• _About this task_: Any pictures in the records below must be left out when you repeat the lines from the line containing "Task: Click the" through the line containing "Task: Expand the tab search chevron" exactly.

• _Available records_:
_____

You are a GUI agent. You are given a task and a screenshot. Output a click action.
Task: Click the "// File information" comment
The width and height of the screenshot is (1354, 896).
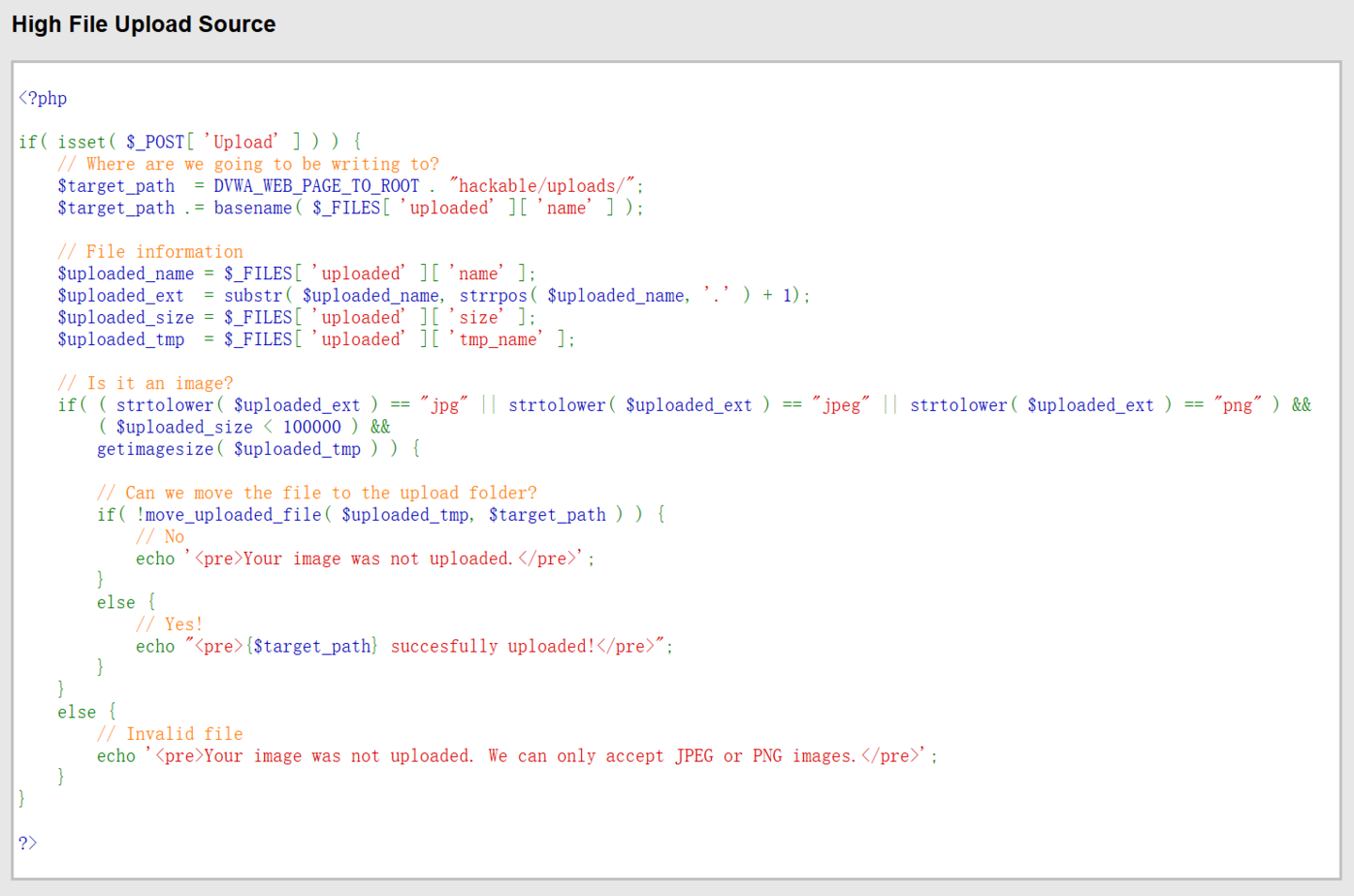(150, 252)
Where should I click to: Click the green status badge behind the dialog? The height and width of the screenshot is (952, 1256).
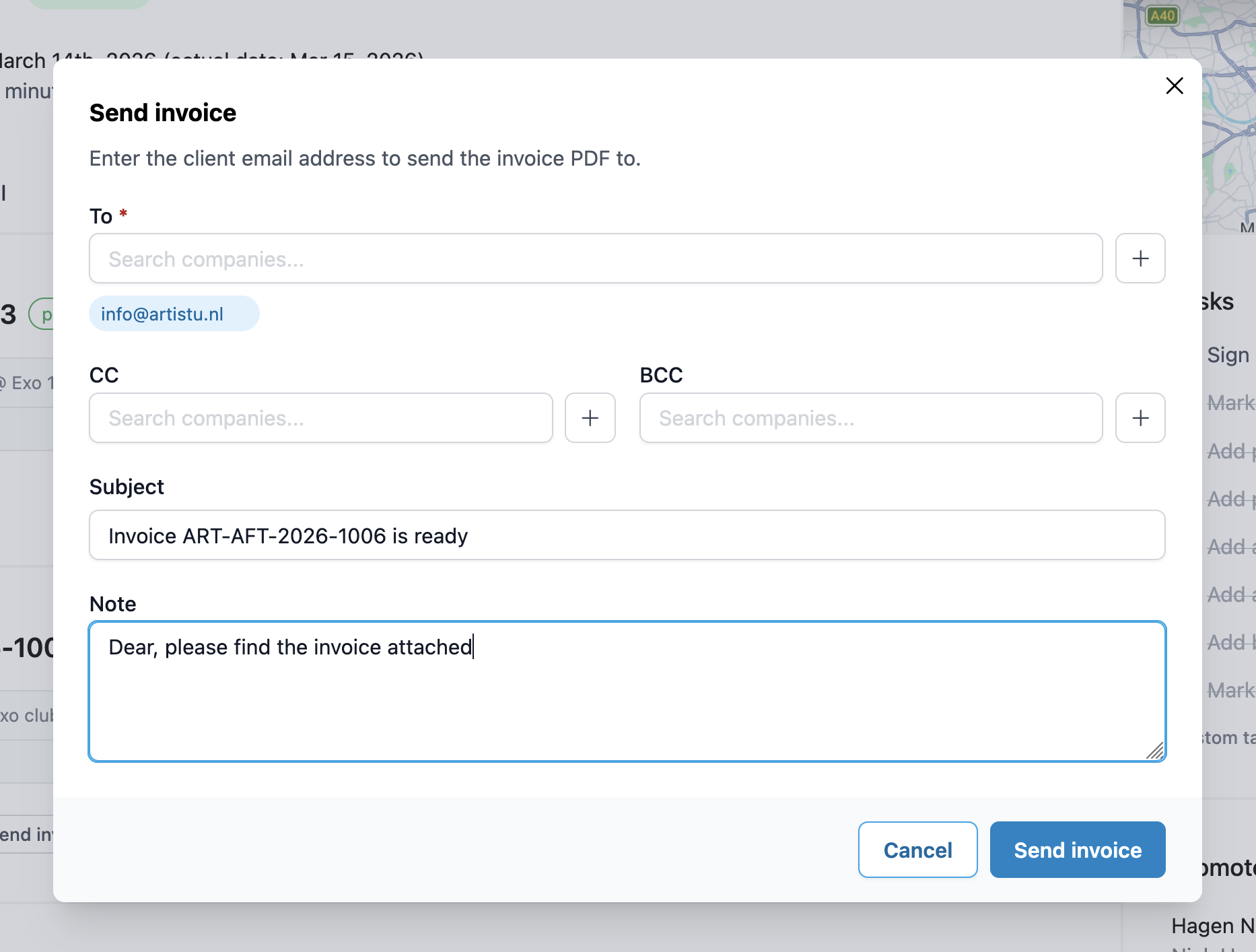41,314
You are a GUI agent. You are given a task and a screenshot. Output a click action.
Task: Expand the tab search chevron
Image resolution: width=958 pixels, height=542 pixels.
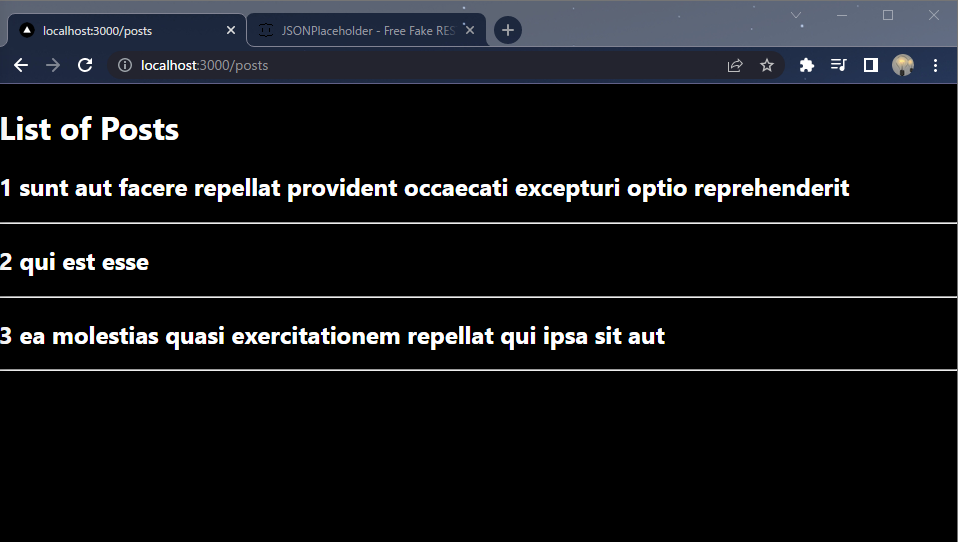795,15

_____

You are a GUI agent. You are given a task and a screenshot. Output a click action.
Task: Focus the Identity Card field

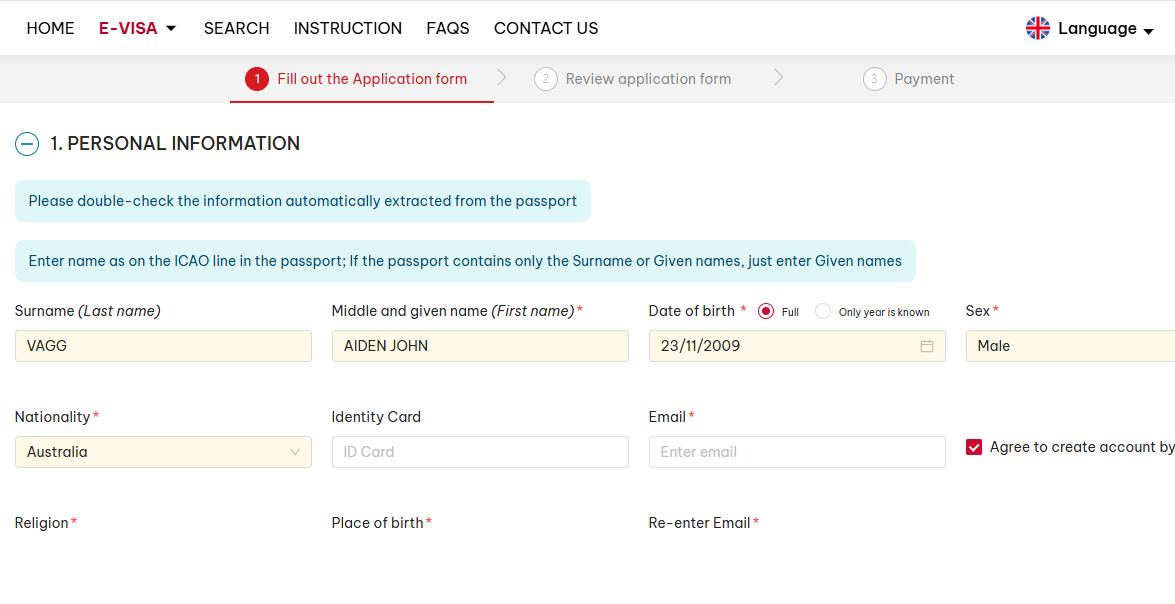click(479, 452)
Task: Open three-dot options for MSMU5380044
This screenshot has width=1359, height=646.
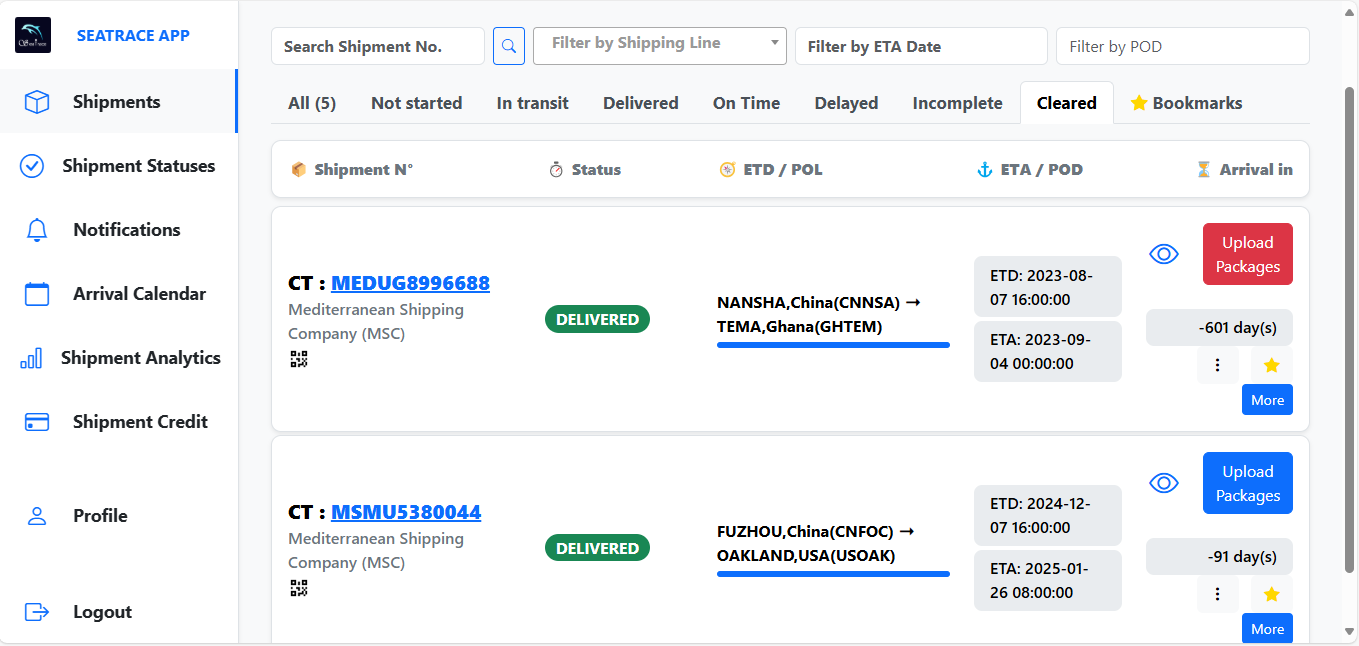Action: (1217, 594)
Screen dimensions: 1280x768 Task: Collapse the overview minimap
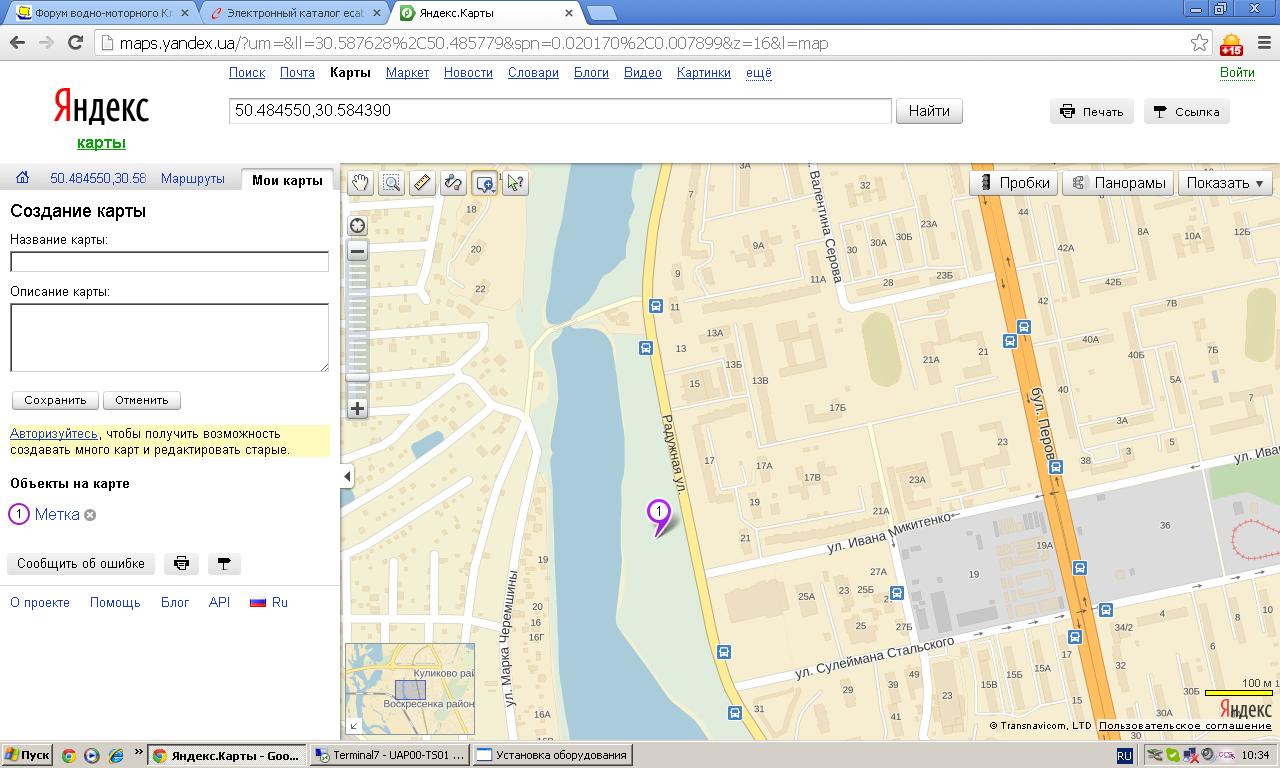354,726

_____

• _Expected answer_:
Task: Click the "// File information" comment
The width and height of the screenshot is (1354, 896).
(150, 252)
Where should I click to: Click the green status badge behind the dialog? The height and width of the screenshot is (952, 1256).
41,314
You are a GUI agent. You are given a task and a screenshot. Output a click action.
Task: Expand the tab search chevron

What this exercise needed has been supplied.